Reference: Abadi, Martín, Anindya Banerjee, Nevin Heintze, and Jon G. Riecke. "A core calculus of dependency." In POPL ’99: Proceedings of the 26th ACM SIGPLAN-SIGACT symposium on Principles of Programming Languages, pp. 147-160. 1999.

Why this paper? Cited by The Syntactic Dual of Autonomous Categories Enriched over Generalised Metric Spaces and Recursive Session Logical Relations.

This paper concerns the general concept of programming languages and formal calculi whose types record how certain parts of a program might depend on others. One example is the SLam (Secure Lambda) Calculus of Heintze and Riecke, where types are annotated by the level of security of the data held in them. These annotations are used to prevent the output of low security computations from depending on more private information, as that creates the risk of secrets being leaked. Another example is the slicing calculus of Abadi and coauthors, where types record which parts of the program the output might depend on, which was designed to be applied to caching rather than security. This paper unifies these concepts, and more, into the Dependency Core Calculus (DCC).

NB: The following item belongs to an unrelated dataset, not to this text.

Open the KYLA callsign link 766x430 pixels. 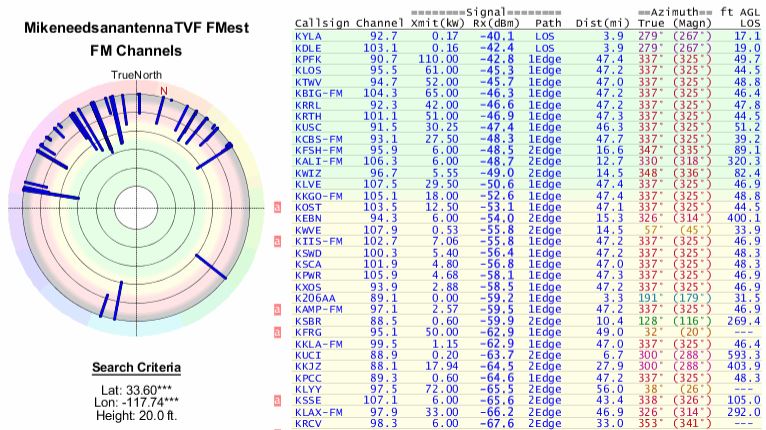tap(309, 34)
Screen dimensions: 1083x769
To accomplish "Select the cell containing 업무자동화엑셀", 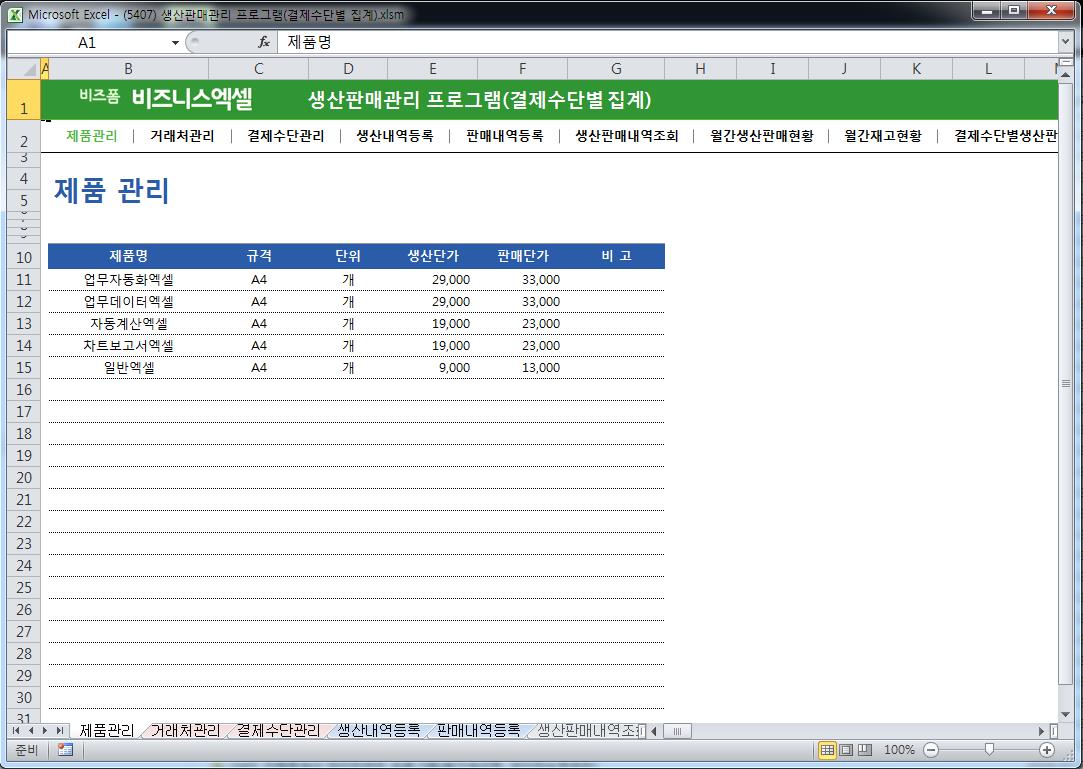I will click(128, 280).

The technology they adapt for this purpose comes from a paper I looked at on this blog only a month ago, Moggi’s monadic metalanguage! There, type constructors called monads captured various notions of side effect. Here, a monad is introduced for each element of a hierarchy; for example, if there are a certain number of security levels, then there will be a monad for each such level. By reducing various calculi to DCC they can prove desirable properties for each them, and even comment on alternative design decisions that could be made for them. Semantics for DCC are given in terms of sets equipped with certain relations called complete partial orders, arranged into a category.

One somewhat interesting note is that three of the four authors were employed by the research labs of private corporations, rather than research universities. Private researchers making their work available to the scientific commons via publication is not as rare as some might expect, but there is some evidence that this practice is declining.